Professor Cairo responded,
“As for (this) point, there’s something called “fair use” in US copyright legislation. It’s quite fuzzy and controversial, but it basically says that if you reproduce a piece of art just to comment on it or to review it (not to build on it or to change it, not to get profit from it, etc.), you are fine. Academics and bloggers do this all the time. However, some media organizations are known for having asked bloggers to withdraw images of graphics in the past. They have the right to do so, although I think that it’s a bit silly.”
I feel this was an important topic for me to discuss and clear my conscience. I would not be honest if I did not say this was very difficult and embarrassing to write. Professor Cairo reminded me it takes courage to do this. Maybe so, but I don’t feel very courageous at the moment.

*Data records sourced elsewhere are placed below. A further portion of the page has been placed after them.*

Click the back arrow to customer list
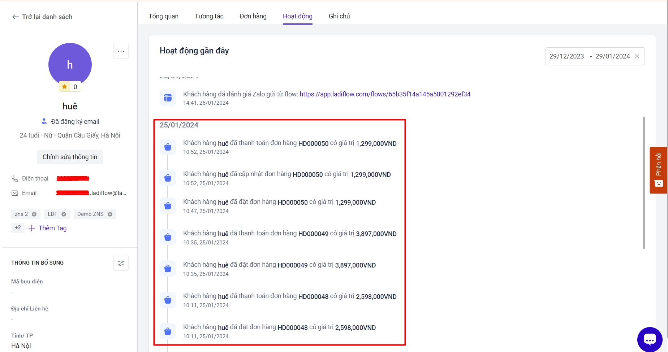 [15, 17]
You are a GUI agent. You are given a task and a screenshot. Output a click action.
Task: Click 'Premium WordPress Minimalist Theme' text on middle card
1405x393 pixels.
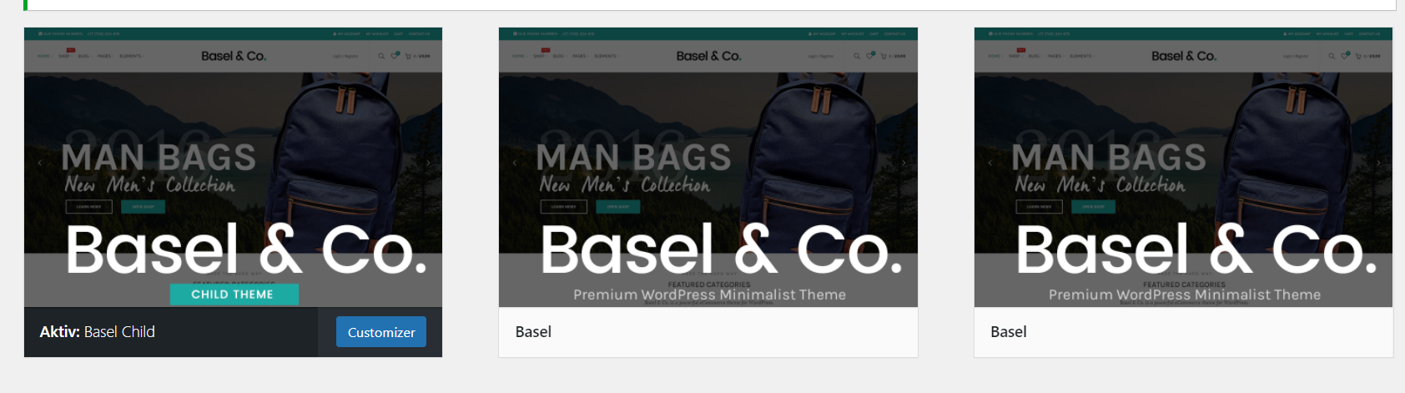tap(709, 295)
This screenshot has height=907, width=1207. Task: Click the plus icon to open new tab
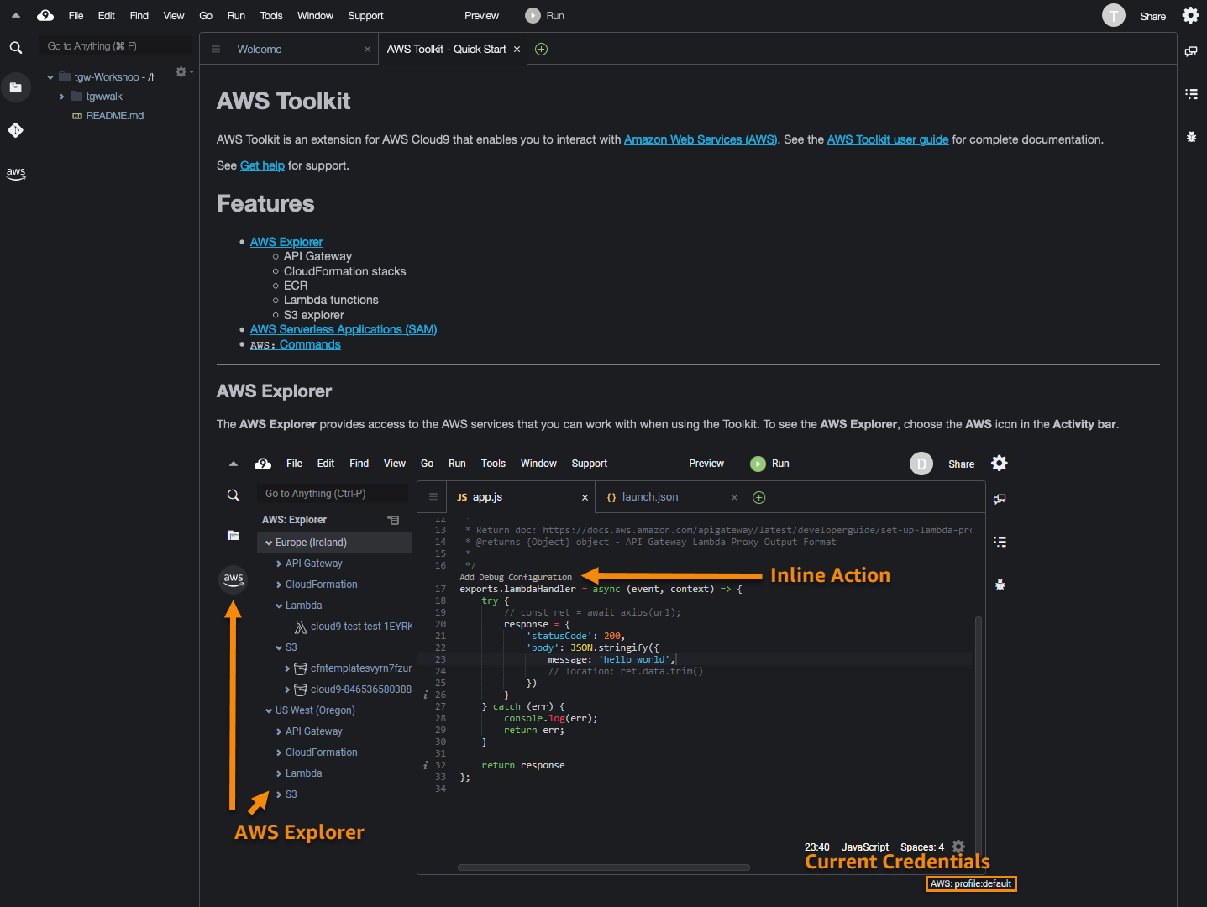coord(542,50)
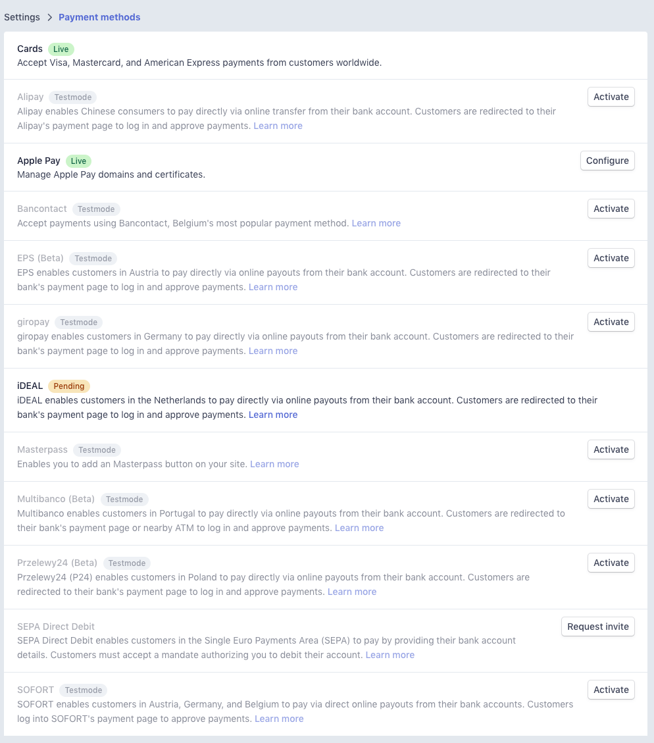Activate Multibanco (Beta) payments
654x743 pixels.
point(611,499)
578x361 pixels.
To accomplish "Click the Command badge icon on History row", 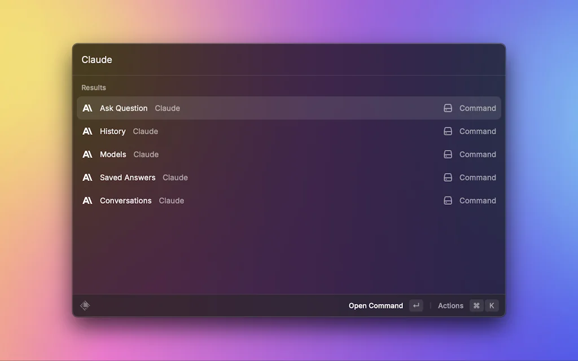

Next year, if MicroStrategy has another Dashboard contest, I plan to create the entire thing from scratch. Data, text, design, colors, fonts, etc. It will be from my vision only. However, over the next year, I think this is an important topic to discuss in our data visualization community with social media like Facebook, Twitter, Reddit, Instagram, Tumblr, etc. growing in use every day. At what point have we crossed the line? Or are they blurred lines?
I would love to hear your thoughts on this and opinions. I may not like what I will hear, but I will hear and reflect on what you have to say.
Thank you for reading this very long post. I hope you see the value in it as much as I do.